* _Questões_:
**1.** Segundo o texto sobre o Festival de Cannes:
(a) Quantos filmes integram a Cannes Première?
(b) Qual curta-metragem da Mostra Oficial recebeu o troféu?
(c) Quantos filmes do Cinéfondation são mencionados?
**2.** Escreva a continuação do texto sobre o Festival de Cannes, começando logo após a última frase.

* _Texto de origem_:
• • • • • • •

E assim o Festival de Cannes nos faz “encontrar o bom caos”. São mais 10 longas-metragens na mostra Fora de Competição, entre “The Count of Monte Cristo”, de Le Comte de Monte-Cristo; “Furiosa: A Mad Max Saga”, de George Miller; e “Horizon: An American Saga – Chapter 1”, de Kevin Costner. Sim, até agora já foram 50 filmes. E está bem longe de acabar. Há ainda Cannes Première com 8 filmes, entre eles, Rithy Panh e Alain Guiraudie. Há ainda as Sessões Especiais com 12 longas-metragens e seus imperdíveis: “Spectateurs!”, de Arnaud Desplechin; The Invasion, de Sergei Loznitsa; e o brasileiro “Lula” pelo diretor norteamericano Oliver Stone. Mais os 11 curtas-metragens da Mostra Oficial (com um filme brasileiro, “Amarela”, de André Hayato Saito), cujo troféu foi dado ao croata “Čovjek koji nije mogao šutjeti”, de Nebojša Slijepčević. 

É. E ainda há muito mais. Daí pra frente, dar conta de tudo só para um jornalista extraterrestre. São mais 18 filmes do Cinéfondation. Mais 19 filmes do Cannes Classics, neste que apresenta a versão restaurada de “Bye Bye Brazil (1979), de Carlos Diegues. Mais 11 filmes da mostra Documentários Sobre Cinema, em destaque para “François Truffaut, le Scénario de Ma Vie”, de David Teboul. Mais 14 longas-metragens no Cinema da Praia. Mais filmes da novidade em Cannes, o The Immersive Competition. E nós ainda nem chegamos as outras mostra paralelas também bem relevantes: Semana da Crítica (Semaine de la critique) e Directors’ Fortnight (Quinzaine des cinéastes).

• • • • • • •

* _Bloco de dados_:

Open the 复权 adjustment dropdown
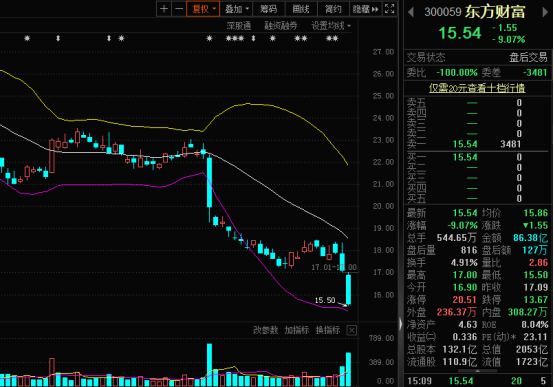The width and height of the screenshot is (554, 387). click(x=203, y=9)
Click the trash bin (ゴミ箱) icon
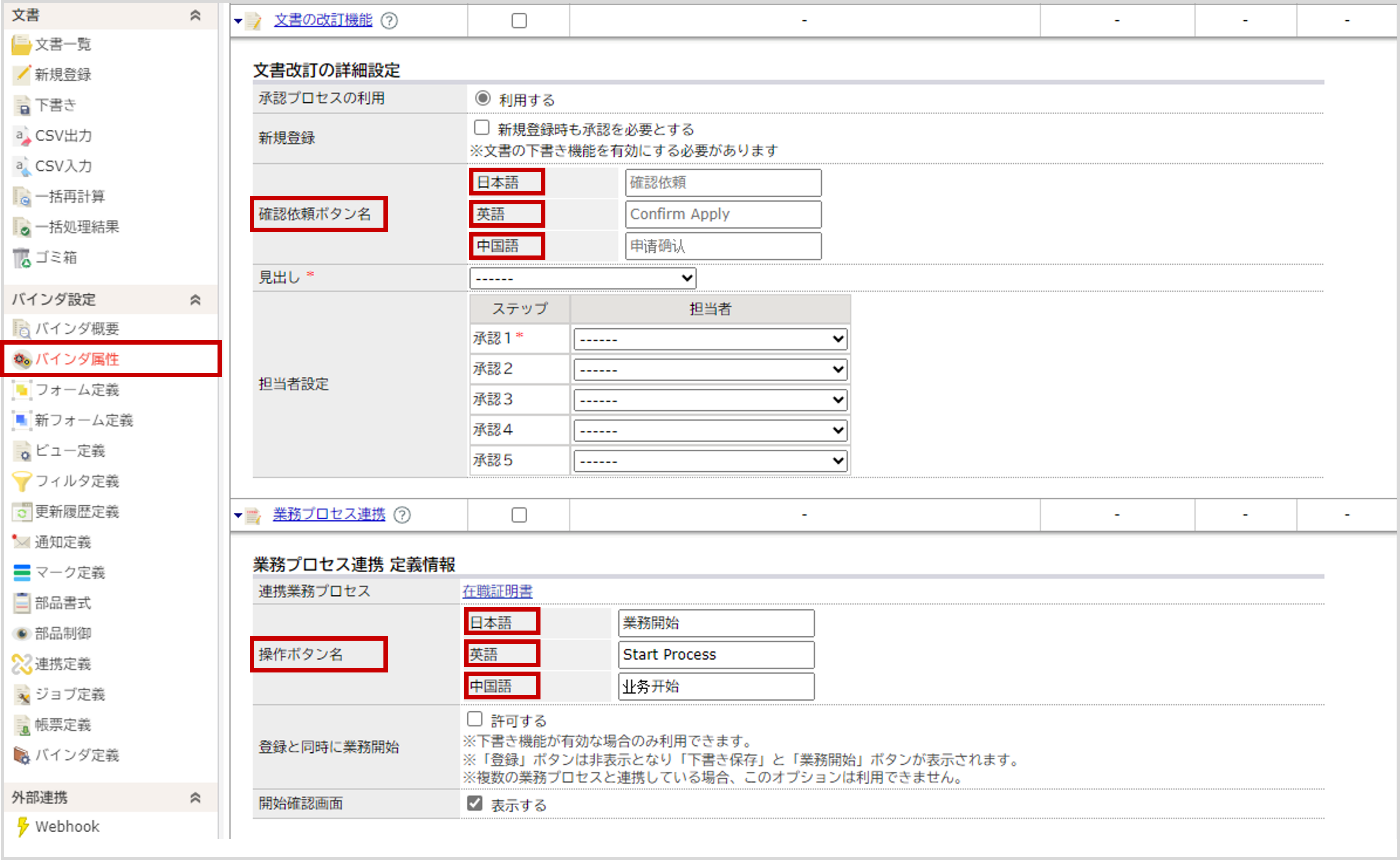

• • • • • • •

* _Respostas por questão_:
**1.**
(a) 8 filmes.
(b) O croata "Čovjek koji nije mogao šutjeti", de Nebojša Slijepčević.
(c) 18 filmes.

**2.**
A Semaine de la critique apresentou 7 longas-metragens; 10 curtas-metragens; 4 sessões especiais. Destaque para o longa brasileiro Baby, de Marcelo Caetano; e o curta brasileiro “A Menina e o Pote”, de Valentina Homem. O júri composto por Sylvie Pialat, Ben Croll, Iris Kaltenbäck, Virginie Surdej e Eliane Umuhire premiou “Simón de la montaña”, do argentino Federico Luis. Já a Quinzena dos Cineastas (Directors’ Fortnight – Quinzaine des cinéastes) selecionou oficialmente 21 longas-metragens, 7 curtas-metragens e 1 sessão especial em homenagem à cineasta belga Chantal Akerman. Destaque para o documentário brasileiro-indígena “A Queda do Céu”, de Eryk Rocha and Gabriela Carneiro da Cunha. O filme vencedor foi “Une Langue universelle”, do canadense Matthew Rankin, escolhido pelo público. Ainda não acabou. Temos ainda o ACID (Association for the Distribution of Independent Cinema), que apresentou 9 filmes. E há muitos outros tentáculos, menores, mais com ótimos filmes. 

Sim, muito Ouf isso. A expressão francesa significa Ufa! e é assim mesmo que sentimos dentro do mundo da “Disneylândia” Festival de Cannes. Sim, 158 longas-metragens dos “relevantes”, sem contar os 11 curtas e sem contar todas as “pernas” que pululam ao redor. Assusta? Sim, muito. É aí que entra minhas crises existenciais sobre ser um crítico de cinema durante este festival. Como pensar rápido e escrever? Ou é melhor assistir o maior número de filmes e depois pensar nisso? Ou ter que “matar obras” importantes para manter a cobertura? E como são as críticas? Superficiais? Não é melhor esperar? Pois é, o Festival de Cannes talvez seja só caos mesmo.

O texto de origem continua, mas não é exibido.